*Textauszug*.
Die Klasse SpriteStore wäre jetzt noch hilfreich.
Noch hilfreicher wäre es aber, wenn du etwas konkreter wirst mit dem Problem.

Poste bitte mal die Fehlermeldung.


----------



## g0d3x (29. Mrz 2009)

also er sagt mir das er ein bild nicht finden kann (pics/ship.png).
*
hier der spritestore:*
[HIGHLIGHT="Java"]
import java.awt.GraphicsConfiguration;
import java.awt.GraphicsEnvironment;
import java.awt.Image;
import java.awt.Transparency;
import java.awt.image.BufferedImage;
import java.io.IOException;
import java.net.URL;
import java.util.HashMap;

import javax.imageio.ImageIO;


public class SpriteStore
{

  private static SpriteStore single = new SpriteStore();

  public static SpriteStore get()
  {
    return single;
  }

  private HashMap<String, Sprite> sprites = new HashMap<String, Sprite>();


  public Sprite getSprite(String ref)
  {

    if (sprites.get(ref) != null)
    {
      return (Sprite) sprites.get(ref);
    }

    BufferedImage sourceImage = null;

    try
    {

      URL url = this.getClass().getClassLoader().getResource(ref);

      if (url == null)
      {
        fail("Kann keine Refezenz finden: "+ref);
      }


      sourceImage = ImageIO.read(url);
    } catch (IOException e)
      {
      fail("Laden fehlgeschlagen: "+ref);
      }

    GraphicsConfiguration gc = GraphicsEnvironment.getLocalGraphicsEnvironment().getDefaultScreenDevice().getDefaultConfiguration();
    Image image = gc.createCompatibleImage(sourceImage.getWidth(),sourceImage.getHeight(),Transparency.BITMASK);

    image.getGraphics().drawImage(sourceImage,0,0,null);

    Sprite sprite = new Sprite(image);
    sprites.put(ref,sprite);

    return sprite;
  }

  private void fail(String message)

*Material*.
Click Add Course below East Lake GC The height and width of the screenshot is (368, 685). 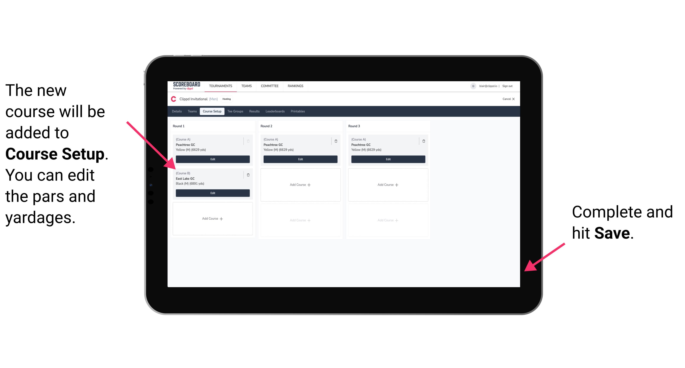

*Aufgaben*.
1. Unter welcher Bedingung liefert die Methode getSprite im Textauszug ein Sprite zurück, ohne ein Bild zu laden? Antworte in ein bis drei Sätzen.
2. Stimmen die folgenden Aussagen mit dem Textauszug überein? Beantworte jede mit Ja oder Nein und zitiere die entscheidende Stelle wörtlich.
(a) g0d3x berichtet, dass ein Bild nicht gefunden wird.
(b) SpriteStore legt die geladenen Sprites in einer ArrayList ab.
(c) Tritt eine IOException auf, wird fail mit der Meldung „Laden fehlgeschlagen“ aufgerufen.

*Lösungen*.
1. getSprite gibt das Sprite sofort zurück, wenn die HashMap sprites unter dem Schlüssel ref schon einen Eintrag enthält (sprites.get(ref) != null). Nur wenn dieser Eintrag fehlt, wird das Bild geladen. Das neu erzeugte Sprite wird danach mit sprites.put(ref,sprite) abgelegt.

2.
(a) Ja: „also er sagt mir das er ein bild nicht finden kann (pics/ship.png).“
(b) Nein: „private HashMap<String, Sprite> sprites = new HashMap<String, Sprite>();“
(c) Ja: „fail("Laden fehlgeschlagen: "+ref);“